Francesco Cataldo, catanese di origine. Il suo straordinario sound lo porta ad essere definito dalla nota rivista inglese Jazzwise “musicista di eccezionale sensibilità, compositore prolifico fortemente influenzato dalla cultura Mediterranea”. Lo abbiamo incontrato per un’intervista.
Come nasce la tua passione per la musica?
Ho cominciato a studiare pianoforte da piccolo, poi a interessarmi al rock in piena adolescenza. Il jazz è arrivato tardi, a ventitre anni. Cominciai con la chitarra jazz e fu come iniziare tutto da capo. Erano gli anni Novanta e in quel momento rimasi folgorato dal monumentale Kind of Blue di Miles Davis. Disco poetico, arioso. Quello fu un passaggio importante per me, avevo bisogno di capire come si improvvisava e lo feci piano piano, in modo autonomo, senza legarmi a nessun autore in particolare.
Come ti definisci allora, un musicista jazz?

Dati dell'esercizio >>
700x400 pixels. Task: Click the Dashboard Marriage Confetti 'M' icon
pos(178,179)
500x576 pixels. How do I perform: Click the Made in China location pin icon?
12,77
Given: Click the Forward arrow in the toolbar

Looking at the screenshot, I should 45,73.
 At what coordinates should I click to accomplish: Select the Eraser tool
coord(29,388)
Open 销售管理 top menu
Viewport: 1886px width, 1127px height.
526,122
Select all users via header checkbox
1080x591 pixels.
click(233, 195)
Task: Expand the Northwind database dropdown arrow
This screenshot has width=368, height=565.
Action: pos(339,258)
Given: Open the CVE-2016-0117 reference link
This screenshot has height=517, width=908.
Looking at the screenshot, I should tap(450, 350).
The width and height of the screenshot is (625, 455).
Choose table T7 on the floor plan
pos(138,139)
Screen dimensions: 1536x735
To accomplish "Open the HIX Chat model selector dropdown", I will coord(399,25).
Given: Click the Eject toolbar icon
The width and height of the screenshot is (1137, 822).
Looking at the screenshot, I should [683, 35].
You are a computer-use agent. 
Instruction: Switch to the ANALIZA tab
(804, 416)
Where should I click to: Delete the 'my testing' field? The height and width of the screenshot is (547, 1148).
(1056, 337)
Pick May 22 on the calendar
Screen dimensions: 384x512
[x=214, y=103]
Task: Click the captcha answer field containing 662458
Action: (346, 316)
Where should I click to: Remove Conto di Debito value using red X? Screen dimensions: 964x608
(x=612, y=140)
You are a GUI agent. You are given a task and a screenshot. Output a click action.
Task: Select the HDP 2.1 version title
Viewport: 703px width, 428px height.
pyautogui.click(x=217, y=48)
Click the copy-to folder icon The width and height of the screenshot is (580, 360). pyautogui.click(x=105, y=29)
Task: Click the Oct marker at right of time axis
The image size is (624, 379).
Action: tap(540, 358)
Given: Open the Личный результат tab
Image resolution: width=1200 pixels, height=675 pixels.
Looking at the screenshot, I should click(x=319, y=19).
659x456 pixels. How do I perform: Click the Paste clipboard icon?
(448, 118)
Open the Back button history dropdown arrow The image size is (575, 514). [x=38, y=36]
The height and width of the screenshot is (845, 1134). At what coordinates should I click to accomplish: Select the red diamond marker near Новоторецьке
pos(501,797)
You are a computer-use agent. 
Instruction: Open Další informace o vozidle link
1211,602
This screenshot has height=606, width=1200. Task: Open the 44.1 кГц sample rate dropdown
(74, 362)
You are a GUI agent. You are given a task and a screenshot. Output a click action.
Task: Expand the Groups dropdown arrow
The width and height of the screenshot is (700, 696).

Cosa fare >>
**a.** Nell'elenco, prendi il tratto che comincia con la riga contenente "Given: Click the Forward arrow in the toolbar" e finisce con quella contenente "pos(501,797)". Riscrivi solo queste righe, sostituendo "toolbar" con "tool bar" e lasciando tutto il resto com'è.
**b.** Riprendi l'intervista a Francesco Cataldo e proseguila da dove si ferma.

Risultati per compito >>
**a.**
Given: Click the Forward arrow in the tool bar

Looking at the screenshot, I should 45,73.
 At what coordinates should I click to accomplish: Select the Eraser tool
coord(29,388)
Open 销售管理 top menu
Viewport: 1886px width, 1127px height.
526,122
Select all users via header checkbox
1080x591 pixels.
click(233, 195)
Task: Expand the Northwind database dropdown arrow
This screenshot has width=368, height=565.
Action: pos(339,258)
Given: Open the CVE-2016-0117 reference link
This screenshot has height=517, width=908.
Looking at the screenshot, I should tap(450, 350).
The width and height of the screenshot is (625, 455).
Choose table T7 on the floor plan
pos(138,139)
Screen dimensions: 1536x735
To accomplish "Open the HIX Chat model selector dropdown", I will coord(399,25).
Given: Click the Eject tool bar icon
The width and height of the screenshot is (1137, 822).
Looking at the screenshot, I should [683, 35].
You are a computer-use agent. 
Instruction: Switch to the ANALIZA tab
(804, 416)
Where should I click to: Delete the 'my testing' field? The height and width of the screenshot is (547, 1148).
(1056, 337)
Pick May 22 on the calendar
Screen dimensions: 384x512
[x=214, y=103]
Task: Click the captcha answer field containing 662458
Action: (346, 316)
Where should I click to: Remove Conto di Debito value using red X? Screen dimensions: 964x608
(x=612, y=140)
You are a GUI agent. You are given a task and a screenshot. Output a click action.
Task: Select the HDP 2.1 version title
Viewport: 703px width, 428px height.
pyautogui.click(x=217, y=48)
Click the copy-to folder icon The width and height of the screenshot is (580, 360). pyautogui.click(x=105, y=29)
Task: Click the Oct marker at right of time axis
The image size is (624, 379).
Action: tap(540, 358)
Given: Open the Личный результат tab
Image resolution: width=1200 pixels, height=675 pixels.
Looking at the screenshot, I should click(x=319, y=19).
659x456 pixels. How do I perform: Click the Paste clipboard icon?
(448, 118)
Open the Back button history dropdown arrow The image size is (575, 514). [x=38, y=36]
The height and width of the screenshot is (845, 1134). At what coordinates should I click to accomplish: Select the red diamond marker near Новоторецьке
pos(501,797)

**b.**
Il jazz è una scusa per imparare a improvvisare, in realtà è da diversi anni che mi sono distaccato, sono tornato alla canzone, ai Beatles, alla purezza del grande cantautorato, a un musicista come Sting. Oggi mi sento semplicemente un cantautore, cioè un compositore senza parole. Nel mio album Spaces, registrato nel 2012 ai Sear Sound Studios di New York, insieme Scott Colley, David Binney, Salvatore Bonafede, Clarence Penn ed Erik Friedlander, lo stile è improntato alla semplicità, alla riduzione degli ascolti, alla volontà primaria. In fondo l’obiettivo da quel lavoro in poi è che la performance diventi una confessione pubblica, una narrazione.
Quali sono i tuoi legami con le tradizioni, la tua terra d’origine?
Io adoro le mie origini ma non sono legato alle tradizioni siciliane. In Vito raccontami, brano contenuto nell’album Spaces, ricordo mio nonno, quindi quello che mi affascina è la vita delle generazioni passate, le abitudini, le radici, la famiglia. Quando andai a New York, lì ho avvertito la sicilianità, lì ho sentito quanto ero legato alla Sicilia, una terra che dona lentezza, esaltazione dei sensi, splendide dinamiche da grande tribù.
Quanto è difficile e importante essere un musicista in una provincia come Siracusa?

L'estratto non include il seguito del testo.